··· RECORDED DATA ···

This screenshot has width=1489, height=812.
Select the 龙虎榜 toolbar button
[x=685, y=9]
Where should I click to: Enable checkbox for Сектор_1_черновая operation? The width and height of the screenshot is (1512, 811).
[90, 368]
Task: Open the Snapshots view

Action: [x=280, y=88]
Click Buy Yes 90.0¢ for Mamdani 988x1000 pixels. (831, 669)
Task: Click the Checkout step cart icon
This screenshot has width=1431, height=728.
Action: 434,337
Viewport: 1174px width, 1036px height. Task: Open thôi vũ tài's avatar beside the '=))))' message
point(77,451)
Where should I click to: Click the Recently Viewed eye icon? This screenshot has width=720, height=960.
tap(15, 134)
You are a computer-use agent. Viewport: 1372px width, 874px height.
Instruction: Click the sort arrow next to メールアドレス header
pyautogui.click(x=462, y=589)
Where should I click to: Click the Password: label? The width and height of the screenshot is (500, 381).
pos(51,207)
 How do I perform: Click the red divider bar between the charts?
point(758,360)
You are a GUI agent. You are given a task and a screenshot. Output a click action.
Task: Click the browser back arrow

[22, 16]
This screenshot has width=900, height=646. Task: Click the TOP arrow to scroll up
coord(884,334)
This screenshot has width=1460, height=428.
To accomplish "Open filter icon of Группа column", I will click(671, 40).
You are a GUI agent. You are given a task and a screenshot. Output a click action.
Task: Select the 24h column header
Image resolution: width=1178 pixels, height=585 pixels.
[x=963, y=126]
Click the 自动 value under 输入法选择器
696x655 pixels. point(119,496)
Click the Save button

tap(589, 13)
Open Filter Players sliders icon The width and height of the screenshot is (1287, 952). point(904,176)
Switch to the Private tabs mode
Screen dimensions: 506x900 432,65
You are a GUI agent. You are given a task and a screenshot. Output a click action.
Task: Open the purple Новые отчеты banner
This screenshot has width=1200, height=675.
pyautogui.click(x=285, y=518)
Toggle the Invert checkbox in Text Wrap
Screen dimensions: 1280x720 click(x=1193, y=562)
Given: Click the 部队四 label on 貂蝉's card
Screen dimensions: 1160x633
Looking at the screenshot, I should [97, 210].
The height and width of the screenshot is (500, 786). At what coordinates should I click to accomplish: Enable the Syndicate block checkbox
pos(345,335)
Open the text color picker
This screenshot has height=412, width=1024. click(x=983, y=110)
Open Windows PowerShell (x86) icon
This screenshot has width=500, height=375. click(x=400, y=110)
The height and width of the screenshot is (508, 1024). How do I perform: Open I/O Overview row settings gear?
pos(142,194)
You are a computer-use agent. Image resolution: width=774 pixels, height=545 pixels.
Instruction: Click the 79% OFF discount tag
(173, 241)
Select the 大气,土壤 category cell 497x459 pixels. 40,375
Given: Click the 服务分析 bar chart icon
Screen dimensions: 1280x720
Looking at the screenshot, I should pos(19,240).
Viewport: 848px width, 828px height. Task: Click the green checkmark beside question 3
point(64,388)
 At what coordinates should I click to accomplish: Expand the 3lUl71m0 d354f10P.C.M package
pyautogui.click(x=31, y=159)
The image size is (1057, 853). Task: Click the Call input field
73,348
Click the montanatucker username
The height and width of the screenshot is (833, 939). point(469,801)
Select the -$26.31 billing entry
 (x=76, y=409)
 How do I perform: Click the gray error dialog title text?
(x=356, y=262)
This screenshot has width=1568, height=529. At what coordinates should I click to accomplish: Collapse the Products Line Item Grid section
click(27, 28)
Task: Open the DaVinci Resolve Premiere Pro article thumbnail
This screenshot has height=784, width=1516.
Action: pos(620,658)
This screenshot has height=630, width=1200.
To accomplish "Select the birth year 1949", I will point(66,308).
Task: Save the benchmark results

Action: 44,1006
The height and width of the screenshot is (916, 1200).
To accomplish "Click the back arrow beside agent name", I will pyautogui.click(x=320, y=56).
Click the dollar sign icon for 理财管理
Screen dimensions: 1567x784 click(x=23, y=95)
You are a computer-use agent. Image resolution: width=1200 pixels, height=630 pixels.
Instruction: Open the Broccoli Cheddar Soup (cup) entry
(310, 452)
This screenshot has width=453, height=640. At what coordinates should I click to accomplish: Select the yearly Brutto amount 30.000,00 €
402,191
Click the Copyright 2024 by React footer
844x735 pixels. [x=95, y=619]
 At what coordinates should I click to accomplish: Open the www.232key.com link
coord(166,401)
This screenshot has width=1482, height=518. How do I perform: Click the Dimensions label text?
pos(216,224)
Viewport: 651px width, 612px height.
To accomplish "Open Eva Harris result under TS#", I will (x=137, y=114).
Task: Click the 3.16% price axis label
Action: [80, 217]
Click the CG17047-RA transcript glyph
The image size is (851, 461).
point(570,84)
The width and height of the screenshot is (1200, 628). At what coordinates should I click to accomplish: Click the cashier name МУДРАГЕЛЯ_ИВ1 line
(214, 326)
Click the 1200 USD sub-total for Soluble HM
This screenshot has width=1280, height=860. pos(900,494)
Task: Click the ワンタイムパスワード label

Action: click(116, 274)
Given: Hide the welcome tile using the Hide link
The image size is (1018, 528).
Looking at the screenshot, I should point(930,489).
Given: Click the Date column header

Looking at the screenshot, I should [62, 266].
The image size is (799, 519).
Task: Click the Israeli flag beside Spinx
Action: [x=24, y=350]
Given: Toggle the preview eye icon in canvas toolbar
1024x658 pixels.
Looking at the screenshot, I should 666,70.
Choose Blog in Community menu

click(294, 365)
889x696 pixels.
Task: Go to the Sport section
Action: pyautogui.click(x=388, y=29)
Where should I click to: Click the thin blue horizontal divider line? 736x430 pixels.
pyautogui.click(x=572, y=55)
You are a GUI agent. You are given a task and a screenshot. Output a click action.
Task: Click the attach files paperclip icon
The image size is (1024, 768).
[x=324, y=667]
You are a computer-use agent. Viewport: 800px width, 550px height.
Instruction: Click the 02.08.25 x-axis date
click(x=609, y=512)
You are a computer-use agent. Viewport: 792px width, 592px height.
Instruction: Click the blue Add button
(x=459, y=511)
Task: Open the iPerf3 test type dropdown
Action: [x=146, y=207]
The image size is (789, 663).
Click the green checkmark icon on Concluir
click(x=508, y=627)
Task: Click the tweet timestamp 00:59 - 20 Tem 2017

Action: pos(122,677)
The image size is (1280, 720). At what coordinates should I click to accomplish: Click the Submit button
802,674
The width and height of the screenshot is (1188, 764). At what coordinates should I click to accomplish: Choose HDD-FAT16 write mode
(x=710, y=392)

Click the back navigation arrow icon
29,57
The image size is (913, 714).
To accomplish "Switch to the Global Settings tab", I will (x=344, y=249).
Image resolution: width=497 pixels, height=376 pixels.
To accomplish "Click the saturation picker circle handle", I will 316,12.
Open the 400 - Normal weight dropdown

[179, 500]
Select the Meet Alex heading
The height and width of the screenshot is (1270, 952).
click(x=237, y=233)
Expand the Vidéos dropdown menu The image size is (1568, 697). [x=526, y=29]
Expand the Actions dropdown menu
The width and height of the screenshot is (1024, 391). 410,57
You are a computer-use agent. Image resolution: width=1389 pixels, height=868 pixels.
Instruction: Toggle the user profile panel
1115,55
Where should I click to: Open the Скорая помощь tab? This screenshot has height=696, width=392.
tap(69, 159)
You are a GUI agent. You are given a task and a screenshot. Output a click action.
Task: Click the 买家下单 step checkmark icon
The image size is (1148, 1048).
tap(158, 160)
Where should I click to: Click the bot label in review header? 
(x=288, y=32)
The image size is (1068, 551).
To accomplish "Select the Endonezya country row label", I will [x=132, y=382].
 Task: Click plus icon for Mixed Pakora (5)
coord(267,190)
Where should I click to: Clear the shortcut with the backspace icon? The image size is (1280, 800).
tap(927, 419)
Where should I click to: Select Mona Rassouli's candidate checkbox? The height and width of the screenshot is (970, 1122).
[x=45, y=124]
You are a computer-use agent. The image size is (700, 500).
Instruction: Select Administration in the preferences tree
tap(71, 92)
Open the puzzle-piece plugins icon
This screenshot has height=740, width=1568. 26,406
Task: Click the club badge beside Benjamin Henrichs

···

- AIM OF THE EXERCISE -
Copy each line in the entries above where the word "step" shows up.

- TASK ANSWER -
Task: Click the Checkout step cart icon
Task: Click the 买家下单 step checkmark icon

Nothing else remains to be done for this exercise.